Jack Bomay
Jack Bomay clôt ce lot CaSTV avec un nom qui ne se laisse pas immédiatement placer: ni pays indiqué, ni tradition évidente, seulement un crédit et une sonorité légèrement décalée. Cette indécision n'est pas un embarras pour l'horreur. Elle est l'une de ses conditions naturelles. Le genre commence souvent au moment où l'on ne sait plus très bien d'où vient ce qui regarde.
Le patronyme Bomay a quelque chose d'oblique, presque inventé, comme ces noms de générique qui semblent venus d'une copie internationale ou d'un programme de festival nocturne. Il ne faut pas en tirer de fausses certitudes. Il faut plutôt y reconnaître une texture d'archive. Le cinéma de peur circule par traces imparfaites, noms rares, fiches lacunaires, crédits qui apparaissent dans un catalogue avant de rejoindre un récit critique plus complet. Jack Bomay appartient à cette économie de la présence fragile.

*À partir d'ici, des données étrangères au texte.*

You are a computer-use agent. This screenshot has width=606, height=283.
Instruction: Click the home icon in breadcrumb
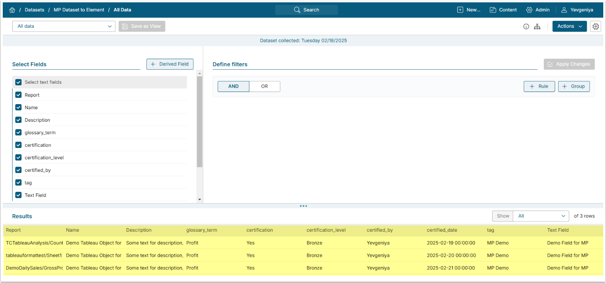(x=12, y=10)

Avec un seul crédit, la notice doit rester précise dans sa retenue. Elle peut situer Bomay dans l'horreur indépendante, ce vaste champ où les films existent souvent comme des gestes concentrés. Les grands appareils de production ne sont pas indispensables pour faire naître la peur. Il faut une idée de cadre, une écoute du silence, un sens de la rupture. Dans un film de genre, l'espace le plus banal peut devenir menaçant si la mise en scène sait exactement quand le rendre étranger.
Jack Bomay représente aussi la part du cinéma d'horreur que les histoires officielles résument mal. Les récits critiques préfèrent les cycles: le slasher, le found footage, la possession, le folk horror, le body horror. Mais entre ces catégories circulent des cinéastes dont la contribution ne se réduit pas à une étiquette. Un crédit isolé peut toucher plusieurs zones à la fois: le suspense, le fantastique, le drame mental, la terreur domestique. C'est pourquoi les fiches courtes ne sont pas des vides. Elles sont des carrefours à petite échelle.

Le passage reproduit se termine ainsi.